Search code examples
scalaapache-sparkwindowpartition

Spark Repeatable/Deterministic Results


I'm running the Spark code below (basically created as a MVE) which does a:

  1. Read parquet and limit
  2. Partition by
  3. Join
  4. Filter

I'm struggling to understand why I get a different number of rows in the joined dataframe i.e. the dataframe after stage 3 above each time I run the application. Why is this happening?

The reason I think that shouldn't be happening is that the limit is deterministic so each time the same rows should be in the partitioned dataframe, albeit in a different order. In the join I am joining on the field that the partition was done on. I am expecting to have every combination of pairs within a partition, but I think this should equate to the same number each time.

 def main(args: Array[String]) {

    val maxRows = args(0)

    val spark = SparkSession.builder.getOrCreate()
    val windowSpec = Window.partitionBy("epoch_1min").orderBy("epoch")

    val data = spark.read.parquet("srcfile.parquet").limit(maxRows.toInt)
    val partitionDf = data.withColumn("row", row_number().over(windowSpec))
    partitionDf.persist(StorageLevel.MEMORY_ONLY)
    logger.debug(s"${partitionDf.count()} rows in partitioned data")

    val dfOrig = partitionDf.withColumnRenamed("epoch_1min", "epoch_1min_orig").withColumnRenamed("row", "row_orig")
    val dfDest = partitionDf.withColumnRenamed("epoch_1min", "epoch_1min_dest").withColumnRenamed("row", "row_dest")

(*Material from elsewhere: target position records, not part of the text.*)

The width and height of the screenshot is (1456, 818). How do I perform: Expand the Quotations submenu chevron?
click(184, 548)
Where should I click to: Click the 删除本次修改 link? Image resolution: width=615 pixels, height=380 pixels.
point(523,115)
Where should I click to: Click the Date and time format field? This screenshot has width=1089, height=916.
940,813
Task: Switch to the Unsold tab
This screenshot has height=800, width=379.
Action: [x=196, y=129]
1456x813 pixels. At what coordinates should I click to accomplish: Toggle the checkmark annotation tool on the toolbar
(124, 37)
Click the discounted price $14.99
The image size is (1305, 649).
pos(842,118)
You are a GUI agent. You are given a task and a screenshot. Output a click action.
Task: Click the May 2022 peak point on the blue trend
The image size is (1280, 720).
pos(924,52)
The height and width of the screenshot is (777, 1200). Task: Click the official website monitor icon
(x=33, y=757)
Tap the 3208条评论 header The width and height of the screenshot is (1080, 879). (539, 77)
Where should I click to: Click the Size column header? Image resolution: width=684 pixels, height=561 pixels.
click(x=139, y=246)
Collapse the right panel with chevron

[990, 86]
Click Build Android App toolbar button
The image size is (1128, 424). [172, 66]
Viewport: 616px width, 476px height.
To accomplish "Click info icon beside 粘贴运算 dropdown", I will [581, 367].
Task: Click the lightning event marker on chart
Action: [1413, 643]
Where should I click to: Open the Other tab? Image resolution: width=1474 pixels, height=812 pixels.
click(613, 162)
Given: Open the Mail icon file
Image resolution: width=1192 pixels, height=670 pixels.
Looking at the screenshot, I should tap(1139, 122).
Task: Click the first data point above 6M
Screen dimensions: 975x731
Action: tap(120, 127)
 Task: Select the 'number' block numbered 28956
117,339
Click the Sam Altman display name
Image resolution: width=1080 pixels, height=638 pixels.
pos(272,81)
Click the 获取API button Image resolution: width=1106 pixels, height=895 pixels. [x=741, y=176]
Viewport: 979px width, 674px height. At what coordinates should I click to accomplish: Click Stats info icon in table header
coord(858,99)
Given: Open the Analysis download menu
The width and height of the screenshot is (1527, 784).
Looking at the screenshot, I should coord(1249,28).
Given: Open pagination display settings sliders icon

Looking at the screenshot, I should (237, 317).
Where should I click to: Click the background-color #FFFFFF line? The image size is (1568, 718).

    val joined = dfOrig.join(dfDest, dfOrig("epoch_1min_orig") === dfDest("epoch_1min_dest"), "inner")
    logger.debug(s"Rows in joined dataframe ${joined.count()}")

    val filtered = joined.filter(col("row_orig") < col("row_dest"))
    logger.debug(s"Rows in filtered dataframe ${filtered.count()}")

  }

Solution

    1. there could be underlying data changes if you start a new App.
    2. Otherwise, using Spark SQL just like ANSI SQL on an RDBMS, there is no guaranteed ordering of data when ORDER BY is not used. So, you cannot assume with varying Executor allocation that the processing will be the same (without ordering/sorting) second time around, etc.